Tidelands Read online



  “Don’t delay!” Alys warned him. “Don’t get your shoes muddy—go round by the bank!”

  “I shan’t be stolen by mermaids,” Rob teased her. “We’ll get there before you do!”

  Mr. Stoney clicked to his pair of horses and they headed south as Ned put the cover over the fire, shut the back door, and walked with Rob on the little paths across the flooded harbor to church.

  The whole parish turned out to witness the wedding of the pretty Reekie girl to the wealthy farmer’s son, many of them glad to see Alinor’s daughter doing so well, a few murmuring that it was a shame she was going off the island. Ned was known to everyone in Sealsea Island because of his long service on the ferry, and his father before him, and most of the women had consulted Alinor for their health or for the delivery of a baby. The marriage was an extraordinary upward leap for the family who had worked the ferry on the island for as long as anyone could remember, but everyone conceded that if any girl was likely to marry well for her looks, that would be Alys.

  There were a lot of comments about Rob as he took his place in the men’s pews at the back. Some people who had seen him in the summer processing to the front of the church with the Peacheys were glad to see him returned to a lowly place. But the young people, especially the young women, remarked on the difference between Rob their former playmate, son of the missing fisherman Zachary Reekie, and this new Rob, with his command of Latin, his apprenticeship in Chichester, and his well-cut jacket.

  Nobody remarked aloud that the two Reekie children had been blessed with extraordinary opportunities, given that they had been born in a fisherman’s cottage to a ferryman’s daughter and a wastrel father who was now missing. Nobody said that their good luck could only be something other than chance, charm, or ability. Nobody repeated the old story that they were faerie born, that their own father had sworn it, and that their good looks and good fortune were the gifts of their mother—a faerie concubine, beloved of the unseen world, and guided by it. But almost everyone thought: how else could the Reekie children be so undeservingly blessed? How else could their mother walk out of a violent marriage with her head high and not a mark on her? How else should Zachary so conveniently disappear? Nobody would say such a thing on Alys’s wedding day, but a number of people thought it, and glanced to each other, and saw that others were thinking it too.

  Alys was about to go into church and Alinor about to follow her when Mrs. Stoney delayed them at the church porch. “D’you have the dowry?” she asked. “You’re supposed to give it to me here.”

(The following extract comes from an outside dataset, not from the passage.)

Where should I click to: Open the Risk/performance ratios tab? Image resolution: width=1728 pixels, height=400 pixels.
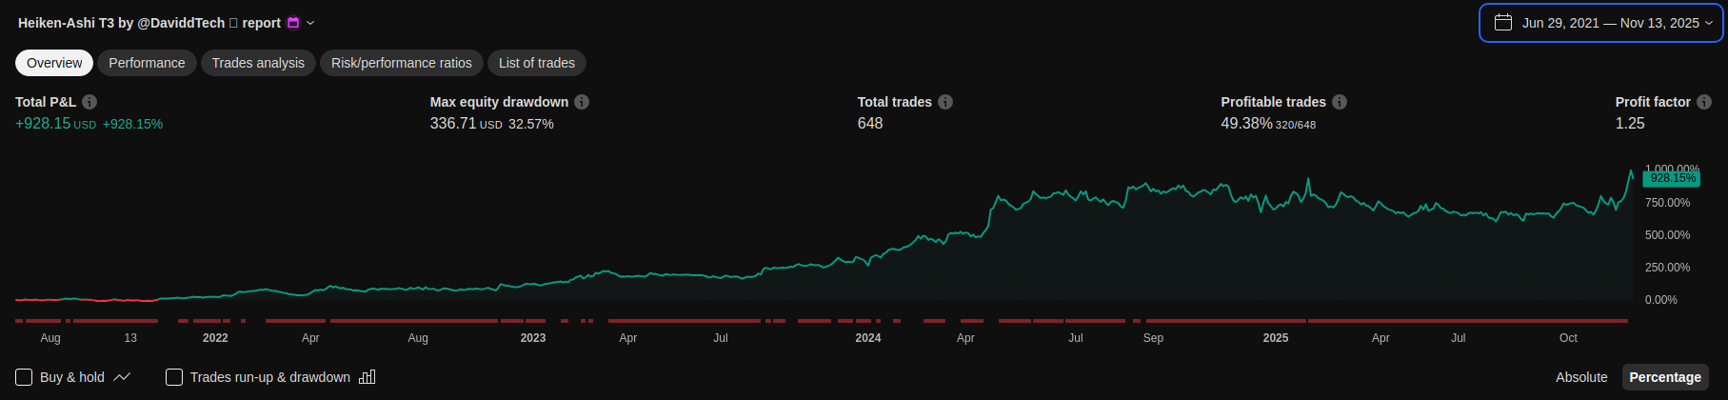[x=401, y=63]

  Alinor halted, and turned to her daughter. Alys flushed a little, and reached into the pocket of her gown under her apron.

  “If it’s short you’d better tell me now,” Mrs. Stoney said harshly. “Before you go a step farther.”

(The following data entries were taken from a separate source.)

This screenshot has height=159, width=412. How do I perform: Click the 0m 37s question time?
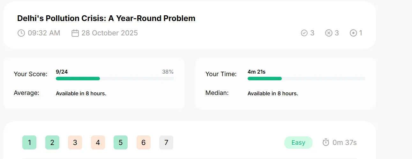[x=345, y=142]
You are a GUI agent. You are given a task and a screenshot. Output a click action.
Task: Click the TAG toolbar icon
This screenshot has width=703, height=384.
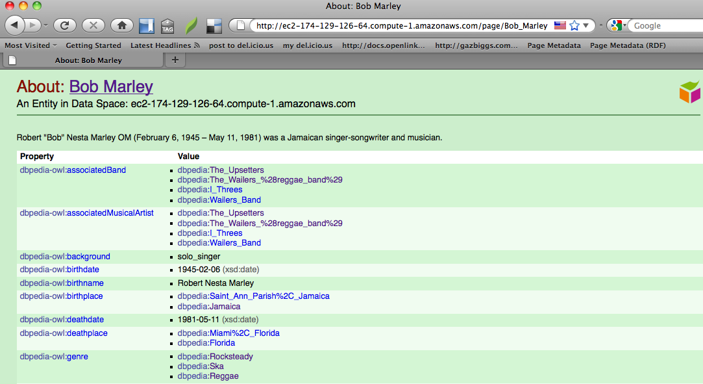(x=167, y=26)
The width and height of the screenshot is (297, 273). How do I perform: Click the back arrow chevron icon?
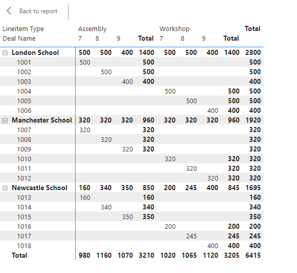[x=9, y=11]
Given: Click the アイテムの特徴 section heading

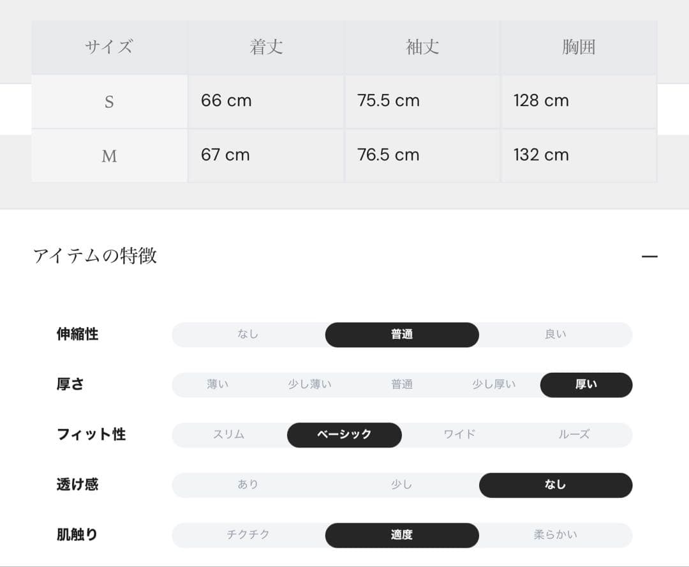Looking at the screenshot, I should pyautogui.click(x=95, y=255).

  “It’s not short,” Alys said.

  Alinor tried to nod as if she were confident that Alys had all the money. They had worked all the hours at the mill, and spun, but even with the ferry money and Rob’s wages, she thought that Richard must have donated all his inheritance.

  Triumphantly, Alys handed over the purse, and Mrs. Stoney weighed it in her hand and then opened it and peeped inside. Alys’s face was like a sculpture in stone as she looked at her mother-in-law. The woman tipped the coins into her hand: gold crowns, silver shillings, no small coins, no coppers at all: a fortune.

  “You got it,” she said, as if she still could not believe it.

  “Of course,” Alys said.

  “Of course,” Alinor repeated.

  Mrs. Stoney tucked the purse into the pocket of her cape. “Then we can go in,” she said. “I’ll put this in our treasure chest at Stoney Farm tonight.”

  She turned and went into church, past the standing room for the workingmen at the rear of the church, and took a seat in a pew near the front, while the usual pew owner shifted up sulkily. Alys took her mother’s hand and went to stand at the back, waiting to be called up to the altar. Richard was waiting at the front of the church.

  “Next Sunday, that’s where I’ll be,” Alys whispered to her mother, nodding at Mrs. Stoney’s determined occupation of the prestigious front pew. “And you shall sit beside me. That’s worth scraping up for pennies, isn’t it? We’ll have our own pew.”

  “That wasn’t pennies,” Alinor said, still stunned that Alys had a dowry purse with the full amount.

  Her daughter smiled up at her. “Richard,” she whispered. “I told you he would not risk losing me.”

  The door of the church behind them opened, and Sir William strolled up the aisle of the church, nodding to his tenants left and right, showing no signs of mourning for the king he had lost and the defeat of his cause. His face was set in its usual lines of calm indifference. His eyes flickered over the men at the back of the church and he ignored Ned and other known roundheads. Behind him, as always, in order of precedence came his household; before them came his guest: James Summer.

  Alinor, standing with Alys, unnoticed at the rear of the church, closed her eyes. She felt herself go rigid as an iron bar on an anvil. She had not thought that James would still be at the Priory. It had not occurred to her that he would come to church for Alys’s wedding day. Alinor gripped the back of the pew against the falling sense of faintness. She bit her lip. She held herself as if she were a fragile thing that might crack and dissolve, as if she might be exhaled if she did not hold her breath.

  The minister announced the first hymn, the parish stumbled through an unfamiliar song with the musicians sawing away on tabor and fiddle. Alinor opened her eyes, came to her senses, and opened and closed her mouth as if she were singing too.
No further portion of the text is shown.